What you will do
From the line with "Where should I click to: Jump" through the line with "Viewport: 603px width, 308px height.", repeat the entries verbatim, both end lines included, and add nothing.

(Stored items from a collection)

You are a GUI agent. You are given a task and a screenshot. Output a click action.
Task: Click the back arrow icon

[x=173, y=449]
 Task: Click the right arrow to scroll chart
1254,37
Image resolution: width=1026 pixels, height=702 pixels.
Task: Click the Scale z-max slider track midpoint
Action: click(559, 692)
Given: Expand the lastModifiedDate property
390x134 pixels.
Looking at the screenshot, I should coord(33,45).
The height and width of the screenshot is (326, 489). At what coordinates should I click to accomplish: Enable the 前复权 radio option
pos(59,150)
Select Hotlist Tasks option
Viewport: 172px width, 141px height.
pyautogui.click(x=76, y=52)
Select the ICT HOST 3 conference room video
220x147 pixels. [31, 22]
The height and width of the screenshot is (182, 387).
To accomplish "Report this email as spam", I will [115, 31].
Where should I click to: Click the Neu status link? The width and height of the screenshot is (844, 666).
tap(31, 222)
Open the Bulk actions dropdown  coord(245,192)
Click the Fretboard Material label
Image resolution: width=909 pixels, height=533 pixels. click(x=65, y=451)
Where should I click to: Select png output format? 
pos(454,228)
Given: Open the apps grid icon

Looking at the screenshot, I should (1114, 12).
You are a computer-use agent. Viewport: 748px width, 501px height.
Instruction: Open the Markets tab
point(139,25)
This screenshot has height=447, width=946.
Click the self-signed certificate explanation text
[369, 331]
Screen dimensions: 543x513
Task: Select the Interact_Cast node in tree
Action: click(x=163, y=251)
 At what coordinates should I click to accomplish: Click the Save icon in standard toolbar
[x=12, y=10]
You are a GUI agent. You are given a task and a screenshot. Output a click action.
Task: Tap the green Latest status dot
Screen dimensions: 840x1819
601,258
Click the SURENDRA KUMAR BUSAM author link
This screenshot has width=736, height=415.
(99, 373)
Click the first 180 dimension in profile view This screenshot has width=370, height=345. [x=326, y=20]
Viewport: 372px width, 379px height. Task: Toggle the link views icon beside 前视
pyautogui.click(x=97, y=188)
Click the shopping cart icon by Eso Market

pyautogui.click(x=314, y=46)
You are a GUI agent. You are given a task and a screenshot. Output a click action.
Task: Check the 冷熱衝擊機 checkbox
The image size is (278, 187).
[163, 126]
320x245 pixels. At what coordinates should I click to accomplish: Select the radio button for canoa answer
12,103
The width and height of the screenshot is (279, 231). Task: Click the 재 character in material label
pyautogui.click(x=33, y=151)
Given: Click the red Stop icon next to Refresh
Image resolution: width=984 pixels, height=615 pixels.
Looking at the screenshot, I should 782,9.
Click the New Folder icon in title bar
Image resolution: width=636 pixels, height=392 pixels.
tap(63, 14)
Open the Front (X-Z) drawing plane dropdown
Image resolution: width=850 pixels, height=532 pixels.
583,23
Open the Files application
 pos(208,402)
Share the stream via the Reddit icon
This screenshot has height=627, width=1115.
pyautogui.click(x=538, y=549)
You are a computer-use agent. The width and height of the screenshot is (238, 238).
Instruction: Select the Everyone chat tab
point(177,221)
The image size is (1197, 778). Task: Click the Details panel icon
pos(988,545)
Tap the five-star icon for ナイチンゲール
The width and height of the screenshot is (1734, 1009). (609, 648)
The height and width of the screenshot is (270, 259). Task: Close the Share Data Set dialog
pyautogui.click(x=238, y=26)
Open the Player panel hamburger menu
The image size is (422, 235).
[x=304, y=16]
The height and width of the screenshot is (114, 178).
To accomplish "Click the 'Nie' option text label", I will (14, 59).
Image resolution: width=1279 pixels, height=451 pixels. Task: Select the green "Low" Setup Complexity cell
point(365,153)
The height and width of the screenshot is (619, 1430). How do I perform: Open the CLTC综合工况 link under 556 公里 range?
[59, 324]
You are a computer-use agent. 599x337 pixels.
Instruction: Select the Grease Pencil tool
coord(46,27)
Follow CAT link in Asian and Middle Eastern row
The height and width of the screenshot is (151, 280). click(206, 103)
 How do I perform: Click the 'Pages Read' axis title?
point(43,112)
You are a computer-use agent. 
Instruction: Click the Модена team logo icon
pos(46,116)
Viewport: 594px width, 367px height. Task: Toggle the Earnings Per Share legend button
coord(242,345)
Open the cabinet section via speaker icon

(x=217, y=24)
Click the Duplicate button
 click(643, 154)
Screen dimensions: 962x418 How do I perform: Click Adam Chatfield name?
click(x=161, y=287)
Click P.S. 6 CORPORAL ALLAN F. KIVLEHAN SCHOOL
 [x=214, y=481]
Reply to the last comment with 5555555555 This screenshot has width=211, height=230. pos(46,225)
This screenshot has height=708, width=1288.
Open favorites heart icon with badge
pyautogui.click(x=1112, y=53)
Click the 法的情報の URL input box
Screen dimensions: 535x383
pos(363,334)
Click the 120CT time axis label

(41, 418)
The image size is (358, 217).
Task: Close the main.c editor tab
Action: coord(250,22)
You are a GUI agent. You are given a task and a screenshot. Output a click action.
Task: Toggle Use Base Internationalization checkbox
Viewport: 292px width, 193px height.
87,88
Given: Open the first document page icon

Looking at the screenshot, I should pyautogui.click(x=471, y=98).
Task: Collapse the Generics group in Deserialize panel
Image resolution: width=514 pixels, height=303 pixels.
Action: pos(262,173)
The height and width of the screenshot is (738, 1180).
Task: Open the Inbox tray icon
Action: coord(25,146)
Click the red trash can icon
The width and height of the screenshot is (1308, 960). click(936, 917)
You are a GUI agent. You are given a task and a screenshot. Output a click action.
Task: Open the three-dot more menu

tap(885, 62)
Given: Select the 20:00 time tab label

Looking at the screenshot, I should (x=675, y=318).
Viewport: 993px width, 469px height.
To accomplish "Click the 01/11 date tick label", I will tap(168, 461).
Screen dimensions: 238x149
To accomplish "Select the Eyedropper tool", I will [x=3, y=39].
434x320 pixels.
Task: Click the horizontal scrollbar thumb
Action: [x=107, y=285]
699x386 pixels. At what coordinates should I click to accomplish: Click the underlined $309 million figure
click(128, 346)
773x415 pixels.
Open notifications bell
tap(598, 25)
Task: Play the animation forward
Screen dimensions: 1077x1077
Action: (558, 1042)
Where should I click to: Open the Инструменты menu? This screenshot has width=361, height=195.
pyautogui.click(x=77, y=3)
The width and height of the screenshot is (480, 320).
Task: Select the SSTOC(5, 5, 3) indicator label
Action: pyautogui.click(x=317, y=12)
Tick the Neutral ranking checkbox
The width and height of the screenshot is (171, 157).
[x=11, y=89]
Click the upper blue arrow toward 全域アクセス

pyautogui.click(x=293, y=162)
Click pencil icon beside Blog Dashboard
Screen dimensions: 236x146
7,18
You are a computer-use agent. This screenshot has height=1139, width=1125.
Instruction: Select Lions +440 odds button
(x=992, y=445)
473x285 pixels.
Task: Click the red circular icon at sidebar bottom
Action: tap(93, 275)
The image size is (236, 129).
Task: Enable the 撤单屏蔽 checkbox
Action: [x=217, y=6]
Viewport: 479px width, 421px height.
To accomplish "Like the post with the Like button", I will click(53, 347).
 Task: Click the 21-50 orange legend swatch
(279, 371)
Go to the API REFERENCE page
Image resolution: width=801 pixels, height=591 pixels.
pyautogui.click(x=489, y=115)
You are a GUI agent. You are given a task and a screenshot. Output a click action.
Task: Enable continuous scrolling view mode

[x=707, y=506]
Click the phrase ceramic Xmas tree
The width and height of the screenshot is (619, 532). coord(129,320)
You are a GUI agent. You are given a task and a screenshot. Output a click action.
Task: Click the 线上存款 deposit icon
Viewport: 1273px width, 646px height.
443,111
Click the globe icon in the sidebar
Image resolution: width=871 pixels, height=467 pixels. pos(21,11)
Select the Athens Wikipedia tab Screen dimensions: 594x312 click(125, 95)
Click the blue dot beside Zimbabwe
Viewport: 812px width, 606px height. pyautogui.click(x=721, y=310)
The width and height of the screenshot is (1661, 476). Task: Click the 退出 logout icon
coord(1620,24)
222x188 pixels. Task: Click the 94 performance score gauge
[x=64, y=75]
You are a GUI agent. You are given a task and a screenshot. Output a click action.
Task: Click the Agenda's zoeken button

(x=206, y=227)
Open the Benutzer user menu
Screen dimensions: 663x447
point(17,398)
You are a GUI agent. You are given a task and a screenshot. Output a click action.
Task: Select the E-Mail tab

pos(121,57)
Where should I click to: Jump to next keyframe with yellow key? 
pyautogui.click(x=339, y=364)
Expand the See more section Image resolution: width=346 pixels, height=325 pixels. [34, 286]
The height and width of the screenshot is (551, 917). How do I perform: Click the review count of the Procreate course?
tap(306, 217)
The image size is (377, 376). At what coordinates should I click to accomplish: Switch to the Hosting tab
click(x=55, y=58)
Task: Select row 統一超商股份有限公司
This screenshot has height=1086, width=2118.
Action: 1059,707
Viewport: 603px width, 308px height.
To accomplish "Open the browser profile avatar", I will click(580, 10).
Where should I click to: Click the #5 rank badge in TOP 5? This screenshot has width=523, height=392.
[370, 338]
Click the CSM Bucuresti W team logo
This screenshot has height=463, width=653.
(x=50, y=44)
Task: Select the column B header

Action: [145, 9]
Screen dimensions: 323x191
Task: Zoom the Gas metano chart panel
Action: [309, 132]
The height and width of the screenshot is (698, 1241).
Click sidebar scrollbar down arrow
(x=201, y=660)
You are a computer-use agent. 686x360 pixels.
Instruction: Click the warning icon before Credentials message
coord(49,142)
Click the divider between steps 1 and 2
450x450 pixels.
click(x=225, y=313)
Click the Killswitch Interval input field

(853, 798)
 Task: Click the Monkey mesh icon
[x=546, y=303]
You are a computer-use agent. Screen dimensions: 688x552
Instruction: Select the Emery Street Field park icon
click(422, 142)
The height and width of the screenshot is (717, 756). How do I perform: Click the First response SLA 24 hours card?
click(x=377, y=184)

The answer
Where should I click to: Jump to next keyframe with yellow key? 
pyautogui.click(x=339, y=364)
Expand the See more section Image resolution: width=346 pixels, height=325 pixels. [34, 286]
The height and width of the screenshot is (551, 917). How do I perform: Click the review count of the Procreate course?
tap(306, 217)
The image size is (377, 376). At what coordinates should I click to accomplish: Switch to the Hosting tab
click(x=55, y=58)
Task: Select row 統一超商股份有限公司
This screenshot has height=1086, width=2118.
Action: 1059,707
Viewport: 603px width, 308px height.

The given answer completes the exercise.